Get Cup O' Joe with Bill in your Email Inbox!
Let me encourage you and make you think 1-2x a week with a virtual Cup O' Joe with Bill in your email inbox. 
1. Go here and submit your email.
2. Go to your email and click the Feedburner confirmation link.

2 comments:

Todd Giardina said...

Very funny! Love the joke, and I get the point. I looked up where the saying first appeared, and this is what I found:
"So, when did the quotation first appear? The earliest known use is by Marco Antonio de Dominis (1560-1624)in 1617. He had been a Catholic bishop in Italy, but he sided with the Archbishop of Venice in a fight against the pope and was forced to flee for his life to England. The Anglican Church received him with open arms, and he wrote a bitter polemic against the papacy in which he argued that the church should be a republic not a monarchy. In book 4, chapter 8 of De Republica Ecclesiastica he summed up his proposal for ending church conflict by saying “And we would all embrace a mutual unity in things necessary; in things non necessary liberty; in all things charity. This I feel, this I desire, this I do indeed hope for, in him who is our hope and we are not confounded.”

Interestingly, the author of this irenic statement was personally quite hard to deal with and was unpopular in England. When the opportunity presented itself, he reconciled with the papacy and returned to Rome where he wrote a book against the Church of England. Unfortunately for De Dominis his new papal protector died, and the next pope imprisoned him in Castle San Angelo where he eventually died. But his works remained in use in England, and soon the English pastor Richard Baxter, a Puritan, adopted the phrase about liberty in nonessential things."
(https://theflamingheretic.wordpress.com/2011/03/25/in-essentials-unity/)

The history is also backed up in a blog post from a scholar at Georgetown University as well. So a guy who was hard to get along with coined the phrase! I found that to be such irony. However, the meaning of it is not lost because of that. It is frequently used by those wanting peace between the various denominations of the Christian churches. Which is why your joke is so funny as well. Hopefully no one wants to push me off the bridge after posting this...

Bill Allison said...

Thanks Todd. A story for the record: I was listening to Christian radio and the guy speaking was talking about pre-tribulation stuff and said, "Beware of anyone who holds a different view. It's heresy." Really? Wow.
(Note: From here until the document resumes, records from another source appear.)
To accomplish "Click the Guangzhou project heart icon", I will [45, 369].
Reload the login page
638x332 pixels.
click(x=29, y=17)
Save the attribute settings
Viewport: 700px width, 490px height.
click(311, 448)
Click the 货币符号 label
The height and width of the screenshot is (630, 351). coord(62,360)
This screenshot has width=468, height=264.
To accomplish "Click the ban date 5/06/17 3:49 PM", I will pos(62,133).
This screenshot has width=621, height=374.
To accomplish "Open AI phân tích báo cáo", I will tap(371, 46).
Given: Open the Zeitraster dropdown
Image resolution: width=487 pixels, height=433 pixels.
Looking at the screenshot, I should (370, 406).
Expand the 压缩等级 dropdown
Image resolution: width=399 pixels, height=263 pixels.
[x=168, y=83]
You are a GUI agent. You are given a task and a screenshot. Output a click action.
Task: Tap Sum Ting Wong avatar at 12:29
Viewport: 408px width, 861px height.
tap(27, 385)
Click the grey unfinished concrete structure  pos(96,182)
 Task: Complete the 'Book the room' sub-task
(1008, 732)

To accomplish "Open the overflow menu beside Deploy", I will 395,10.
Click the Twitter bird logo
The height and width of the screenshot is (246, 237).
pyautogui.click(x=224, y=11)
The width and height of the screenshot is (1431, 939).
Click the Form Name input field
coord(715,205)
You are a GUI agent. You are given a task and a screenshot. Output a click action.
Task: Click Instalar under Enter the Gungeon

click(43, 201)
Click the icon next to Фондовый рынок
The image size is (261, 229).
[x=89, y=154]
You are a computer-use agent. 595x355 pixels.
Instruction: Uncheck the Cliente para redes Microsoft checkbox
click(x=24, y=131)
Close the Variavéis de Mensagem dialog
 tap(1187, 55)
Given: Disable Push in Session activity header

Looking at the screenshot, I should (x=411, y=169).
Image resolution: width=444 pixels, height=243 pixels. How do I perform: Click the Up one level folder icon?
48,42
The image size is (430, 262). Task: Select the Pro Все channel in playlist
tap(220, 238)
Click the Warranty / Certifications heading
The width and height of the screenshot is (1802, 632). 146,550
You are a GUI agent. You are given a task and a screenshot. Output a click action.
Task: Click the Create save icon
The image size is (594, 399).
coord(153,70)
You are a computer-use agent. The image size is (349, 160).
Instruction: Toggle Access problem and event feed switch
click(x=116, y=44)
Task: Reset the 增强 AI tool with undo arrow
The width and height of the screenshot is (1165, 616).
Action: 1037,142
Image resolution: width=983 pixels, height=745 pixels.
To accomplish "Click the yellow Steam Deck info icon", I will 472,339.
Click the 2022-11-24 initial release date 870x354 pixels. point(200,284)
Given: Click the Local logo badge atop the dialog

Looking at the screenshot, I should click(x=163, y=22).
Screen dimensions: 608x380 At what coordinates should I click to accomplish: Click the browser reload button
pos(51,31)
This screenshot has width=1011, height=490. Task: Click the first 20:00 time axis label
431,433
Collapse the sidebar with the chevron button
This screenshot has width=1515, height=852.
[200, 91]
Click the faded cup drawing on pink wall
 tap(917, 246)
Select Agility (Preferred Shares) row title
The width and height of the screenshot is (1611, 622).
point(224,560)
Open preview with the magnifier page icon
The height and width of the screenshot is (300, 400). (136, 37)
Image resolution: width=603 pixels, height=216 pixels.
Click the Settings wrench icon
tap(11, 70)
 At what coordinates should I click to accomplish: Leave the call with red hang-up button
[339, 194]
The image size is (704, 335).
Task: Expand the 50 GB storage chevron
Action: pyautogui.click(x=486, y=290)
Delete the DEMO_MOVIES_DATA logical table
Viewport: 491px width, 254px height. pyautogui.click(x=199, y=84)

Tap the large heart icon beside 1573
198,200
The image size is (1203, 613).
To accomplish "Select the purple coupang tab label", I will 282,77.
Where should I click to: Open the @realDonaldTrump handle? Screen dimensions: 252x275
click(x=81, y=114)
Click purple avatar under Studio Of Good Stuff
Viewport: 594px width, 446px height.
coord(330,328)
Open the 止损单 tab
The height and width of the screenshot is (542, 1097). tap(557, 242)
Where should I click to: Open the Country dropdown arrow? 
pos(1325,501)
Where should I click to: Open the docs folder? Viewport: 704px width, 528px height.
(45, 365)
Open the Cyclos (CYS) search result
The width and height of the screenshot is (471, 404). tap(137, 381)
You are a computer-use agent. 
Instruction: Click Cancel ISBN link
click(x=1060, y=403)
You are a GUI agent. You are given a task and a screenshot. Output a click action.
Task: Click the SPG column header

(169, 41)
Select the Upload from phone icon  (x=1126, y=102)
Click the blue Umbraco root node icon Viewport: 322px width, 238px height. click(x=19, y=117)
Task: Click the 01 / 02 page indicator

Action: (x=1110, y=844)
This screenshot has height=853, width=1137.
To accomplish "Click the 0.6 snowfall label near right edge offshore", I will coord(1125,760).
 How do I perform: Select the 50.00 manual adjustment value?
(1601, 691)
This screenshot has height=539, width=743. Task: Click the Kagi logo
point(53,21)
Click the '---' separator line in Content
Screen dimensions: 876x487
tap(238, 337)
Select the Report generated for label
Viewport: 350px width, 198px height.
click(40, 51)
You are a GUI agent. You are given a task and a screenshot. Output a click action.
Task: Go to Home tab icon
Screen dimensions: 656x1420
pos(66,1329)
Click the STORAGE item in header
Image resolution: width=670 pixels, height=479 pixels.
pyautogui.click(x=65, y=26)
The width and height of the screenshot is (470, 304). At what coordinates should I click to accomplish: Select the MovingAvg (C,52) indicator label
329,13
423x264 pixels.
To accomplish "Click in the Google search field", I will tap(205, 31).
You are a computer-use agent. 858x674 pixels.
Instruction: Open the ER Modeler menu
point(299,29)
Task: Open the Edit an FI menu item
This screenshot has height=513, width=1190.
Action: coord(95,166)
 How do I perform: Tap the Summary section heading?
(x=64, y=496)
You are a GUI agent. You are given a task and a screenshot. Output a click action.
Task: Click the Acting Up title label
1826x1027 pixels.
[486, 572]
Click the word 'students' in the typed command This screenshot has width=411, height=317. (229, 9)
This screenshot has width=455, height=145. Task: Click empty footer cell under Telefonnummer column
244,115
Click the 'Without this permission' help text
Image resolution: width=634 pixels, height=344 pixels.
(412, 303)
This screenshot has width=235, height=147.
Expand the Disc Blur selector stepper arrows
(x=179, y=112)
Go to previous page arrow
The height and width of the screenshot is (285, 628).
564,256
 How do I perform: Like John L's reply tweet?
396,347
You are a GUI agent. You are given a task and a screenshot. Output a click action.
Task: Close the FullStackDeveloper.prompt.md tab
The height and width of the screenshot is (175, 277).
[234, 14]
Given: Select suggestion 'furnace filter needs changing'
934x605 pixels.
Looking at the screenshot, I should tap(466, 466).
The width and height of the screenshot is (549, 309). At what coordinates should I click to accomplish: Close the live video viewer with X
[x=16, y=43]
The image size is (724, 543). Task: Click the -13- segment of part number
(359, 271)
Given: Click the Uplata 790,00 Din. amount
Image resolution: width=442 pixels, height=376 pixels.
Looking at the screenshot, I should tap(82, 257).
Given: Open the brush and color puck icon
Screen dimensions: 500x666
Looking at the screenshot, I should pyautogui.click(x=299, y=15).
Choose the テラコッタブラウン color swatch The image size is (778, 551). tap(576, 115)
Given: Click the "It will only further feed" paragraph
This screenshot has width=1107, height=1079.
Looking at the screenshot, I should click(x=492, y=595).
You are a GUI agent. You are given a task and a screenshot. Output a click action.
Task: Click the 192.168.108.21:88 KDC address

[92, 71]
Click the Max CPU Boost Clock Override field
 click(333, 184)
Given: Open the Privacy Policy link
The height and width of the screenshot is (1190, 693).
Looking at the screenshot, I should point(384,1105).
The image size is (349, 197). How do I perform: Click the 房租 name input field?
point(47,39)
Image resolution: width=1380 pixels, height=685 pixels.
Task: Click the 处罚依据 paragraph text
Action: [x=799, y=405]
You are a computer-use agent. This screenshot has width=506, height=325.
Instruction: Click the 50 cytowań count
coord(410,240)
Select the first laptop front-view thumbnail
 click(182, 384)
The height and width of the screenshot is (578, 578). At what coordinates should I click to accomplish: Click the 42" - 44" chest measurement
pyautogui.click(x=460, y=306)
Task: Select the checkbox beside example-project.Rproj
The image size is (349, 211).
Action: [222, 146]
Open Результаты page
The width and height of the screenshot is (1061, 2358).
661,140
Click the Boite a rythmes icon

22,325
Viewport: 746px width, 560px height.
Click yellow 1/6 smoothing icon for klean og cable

I thought there was a lot of room left for debate in eschatology—especially since it's not history—it's yet to come. Guess not : ) I'm simply saying that dropping the H-bomb ("heretic") without due justification circumvents all learning and wrestling. Of course, we should use the word "heretic" when it is an accurate description of one who denies or distorts the truth of that which is truly essential. But what is essential? Great question! This blog (nor any social media) is not a sufficient medium for such a great question. In the words of John: "I have much more to say to you, but I don't want to do it with paper and ink [or Facebook]. For I hope to visit you soon and talk with you face to face" (2 John 12). THIS is why you have pastors and elders at your church—so you can wrestle these complex questions face to face. I encourage you to ask them this great question. Seriously.